Report every line below that has the string "agent" in it.

(Stored records)
-- Opening Marker --
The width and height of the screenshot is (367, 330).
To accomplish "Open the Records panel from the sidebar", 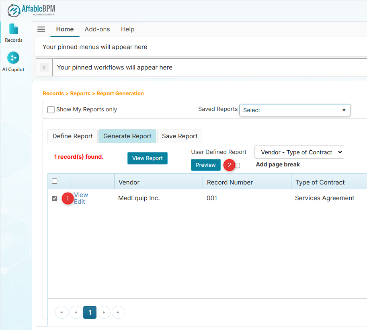I will 13,32.
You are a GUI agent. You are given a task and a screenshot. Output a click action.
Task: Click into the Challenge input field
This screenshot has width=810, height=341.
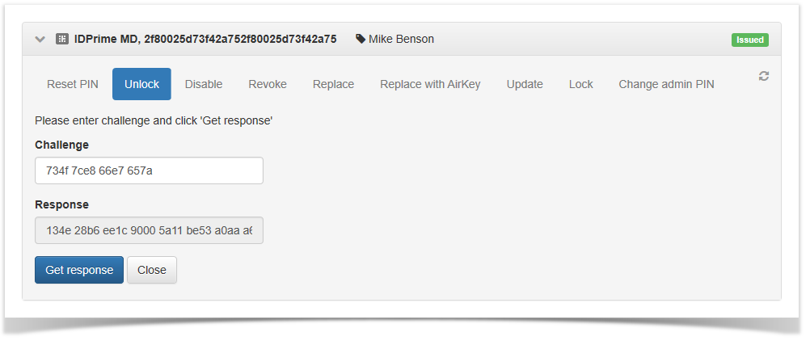(149, 171)
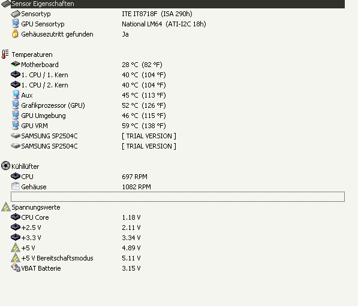Viewport: 358px width, 306px height.
Task: Click the Temperaturen thermometer icon
Action: (5, 54)
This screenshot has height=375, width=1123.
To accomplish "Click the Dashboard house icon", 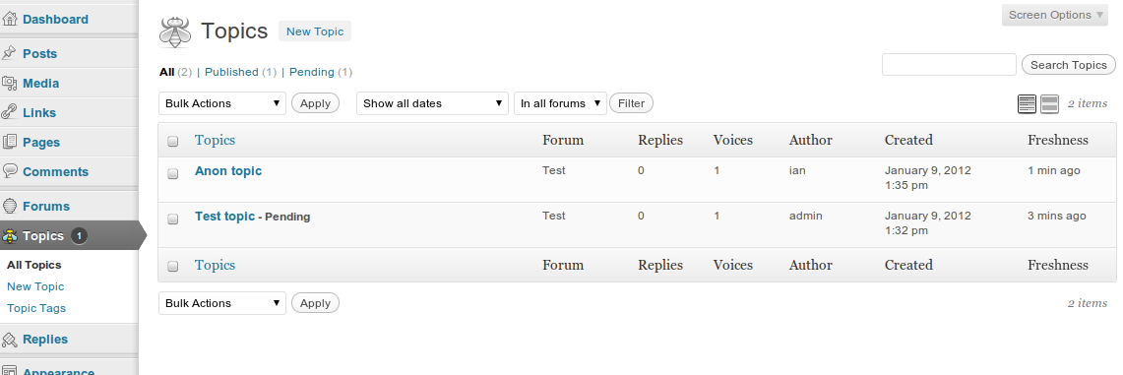I will 9,19.
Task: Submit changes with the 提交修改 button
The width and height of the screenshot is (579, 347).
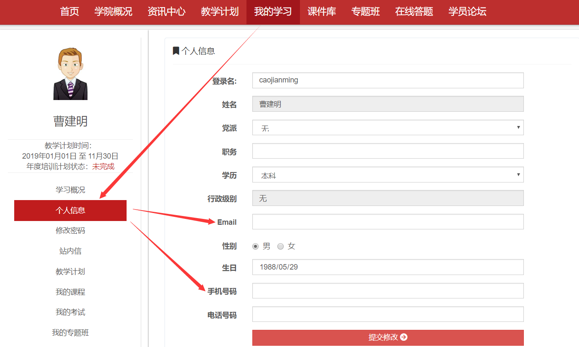Action: 388,338
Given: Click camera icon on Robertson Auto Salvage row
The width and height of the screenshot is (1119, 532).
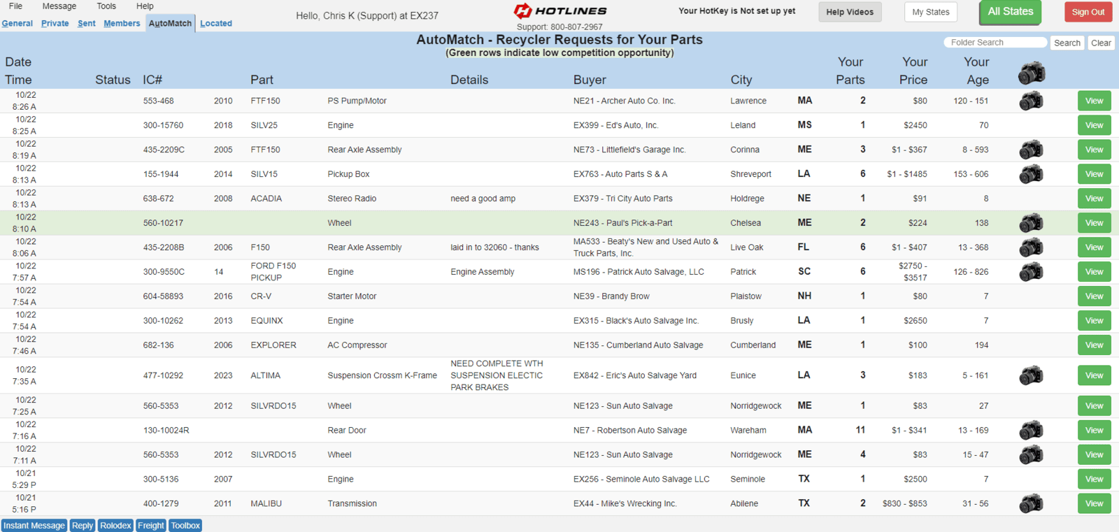Looking at the screenshot, I should point(1031,430).
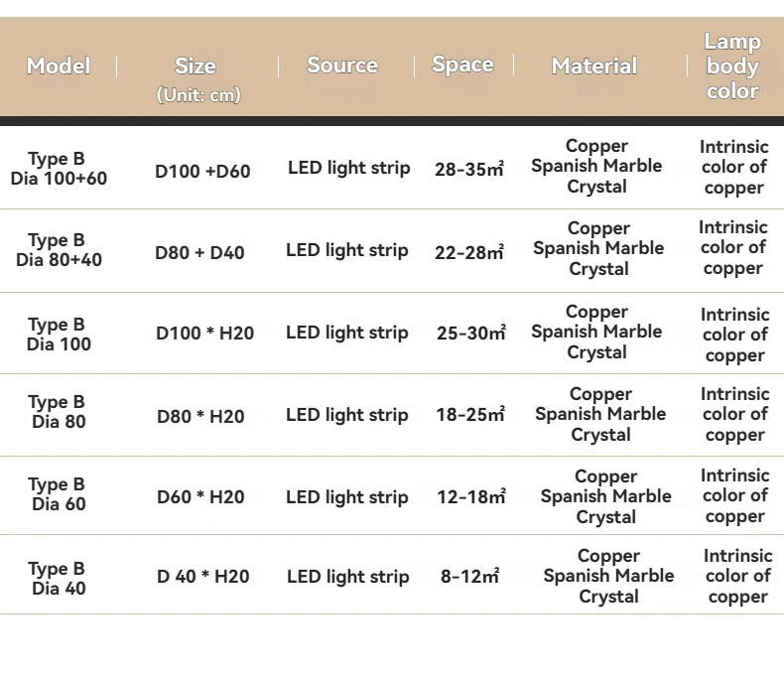Select the Type B Dia 100 model cell
Viewport: 784px width, 678px height.
point(59,334)
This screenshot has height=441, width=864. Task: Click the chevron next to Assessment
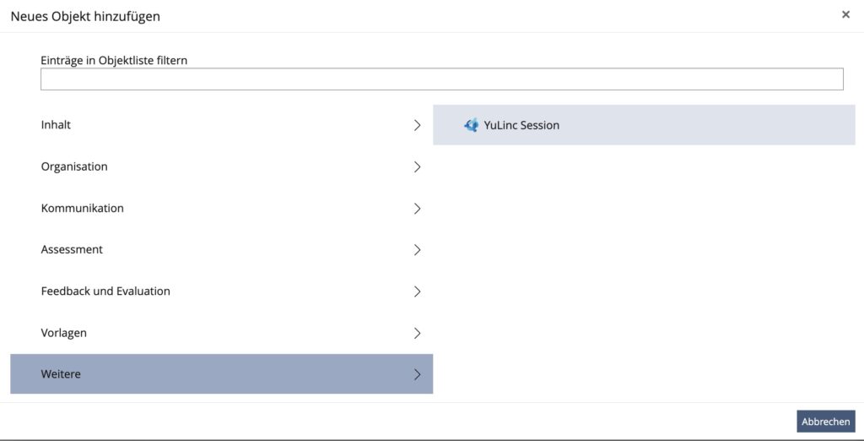[x=417, y=249]
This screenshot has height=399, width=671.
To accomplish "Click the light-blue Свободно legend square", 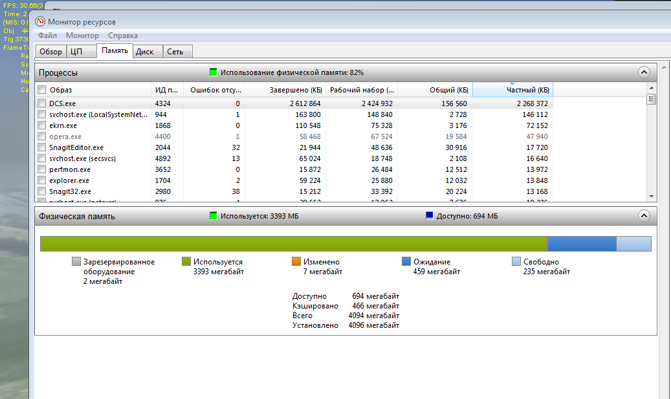I will (516, 261).
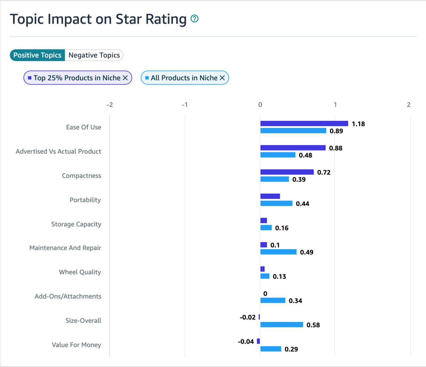Select the Advertised Vs Actual 0.88 bar
This screenshot has width=426, height=367.
(293, 148)
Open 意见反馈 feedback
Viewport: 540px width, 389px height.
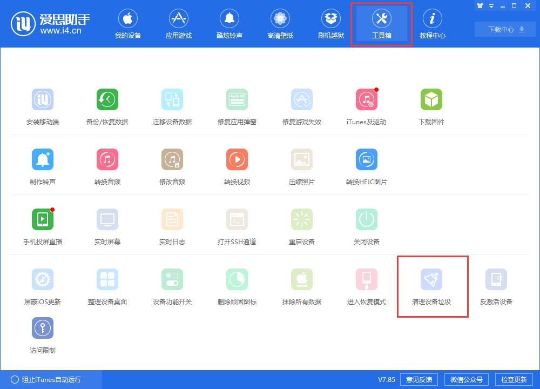point(419,379)
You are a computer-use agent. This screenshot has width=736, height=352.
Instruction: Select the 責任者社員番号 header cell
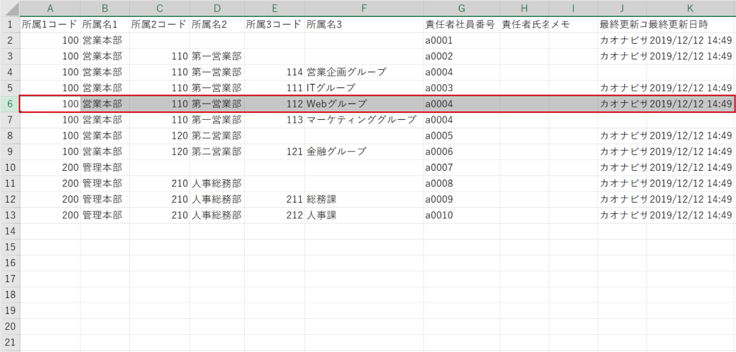point(461,25)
-- Closing Marker --
> **Answer for the task**
You are a GUI agent. You are given a task and a screenshot. Output a click action.
You are a computer-use agent. This screenshot has width=736, height=352.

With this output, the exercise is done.